Dados de alvos de clique
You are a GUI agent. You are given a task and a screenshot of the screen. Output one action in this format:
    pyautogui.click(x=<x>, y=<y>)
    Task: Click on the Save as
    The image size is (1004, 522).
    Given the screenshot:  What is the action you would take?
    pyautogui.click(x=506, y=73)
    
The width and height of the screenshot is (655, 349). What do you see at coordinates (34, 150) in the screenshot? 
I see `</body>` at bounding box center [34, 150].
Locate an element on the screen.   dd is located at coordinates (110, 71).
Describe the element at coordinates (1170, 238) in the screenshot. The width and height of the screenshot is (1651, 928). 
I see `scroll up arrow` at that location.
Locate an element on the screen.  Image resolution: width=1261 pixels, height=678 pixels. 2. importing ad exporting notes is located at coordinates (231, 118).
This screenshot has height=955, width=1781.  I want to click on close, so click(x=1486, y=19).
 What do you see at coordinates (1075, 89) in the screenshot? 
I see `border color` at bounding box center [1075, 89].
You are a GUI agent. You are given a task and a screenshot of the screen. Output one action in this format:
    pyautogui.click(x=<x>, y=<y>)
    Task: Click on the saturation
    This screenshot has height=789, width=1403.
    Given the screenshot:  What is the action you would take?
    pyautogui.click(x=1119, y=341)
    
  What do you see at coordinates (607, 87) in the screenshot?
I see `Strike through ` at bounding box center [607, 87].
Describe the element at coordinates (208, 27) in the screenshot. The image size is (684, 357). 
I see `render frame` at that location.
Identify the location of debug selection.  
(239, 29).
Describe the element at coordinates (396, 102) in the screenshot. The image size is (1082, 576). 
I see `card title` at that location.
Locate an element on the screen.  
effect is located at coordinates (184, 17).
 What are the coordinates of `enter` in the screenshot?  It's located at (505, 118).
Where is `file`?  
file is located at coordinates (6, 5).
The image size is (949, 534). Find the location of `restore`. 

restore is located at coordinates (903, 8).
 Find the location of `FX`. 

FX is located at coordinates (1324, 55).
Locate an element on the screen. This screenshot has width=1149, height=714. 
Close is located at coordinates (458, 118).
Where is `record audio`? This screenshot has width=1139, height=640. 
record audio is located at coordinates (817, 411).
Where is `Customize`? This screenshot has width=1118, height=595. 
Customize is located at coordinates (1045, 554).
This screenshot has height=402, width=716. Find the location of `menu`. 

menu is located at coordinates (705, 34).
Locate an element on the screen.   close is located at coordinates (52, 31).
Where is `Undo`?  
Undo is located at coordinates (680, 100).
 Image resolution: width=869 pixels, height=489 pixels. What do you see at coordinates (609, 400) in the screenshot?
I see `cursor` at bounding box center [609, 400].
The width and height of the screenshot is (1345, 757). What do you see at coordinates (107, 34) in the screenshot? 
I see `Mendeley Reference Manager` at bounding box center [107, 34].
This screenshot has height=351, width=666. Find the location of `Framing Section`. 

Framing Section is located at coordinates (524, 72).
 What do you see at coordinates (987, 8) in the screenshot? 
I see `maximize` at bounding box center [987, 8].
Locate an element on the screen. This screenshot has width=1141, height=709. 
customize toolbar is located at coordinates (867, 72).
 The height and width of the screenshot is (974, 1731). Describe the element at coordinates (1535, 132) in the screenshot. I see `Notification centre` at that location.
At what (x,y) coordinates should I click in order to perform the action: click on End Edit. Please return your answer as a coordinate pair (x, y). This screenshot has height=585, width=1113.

Enunciado
Pode reescrever as linhas que começam na que contém "What do you see at coordinates (987, 8)" e terminam no fim dos itens, alterando "End Edit" para "Start Edit" e mantendo todo o resto igual?

Solução
 What do you see at coordinates (987, 8) in the screenshot? 
I see `maximize` at bounding box center [987, 8].
Locate an element on the screen. This screenshot has width=1141, height=709. 
customize toolbar is located at coordinates (867, 72).
 The height and width of the screenshot is (974, 1731). Describe the element at coordinates (1535, 132) in the screenshot. I see `Notification centre` at that location.
At what (x,y) coordinates should I click in order to perform the action: click on Start Edit. Please return your answer as a coordinate pair (x, y). This screenshot has height=585, width=1113.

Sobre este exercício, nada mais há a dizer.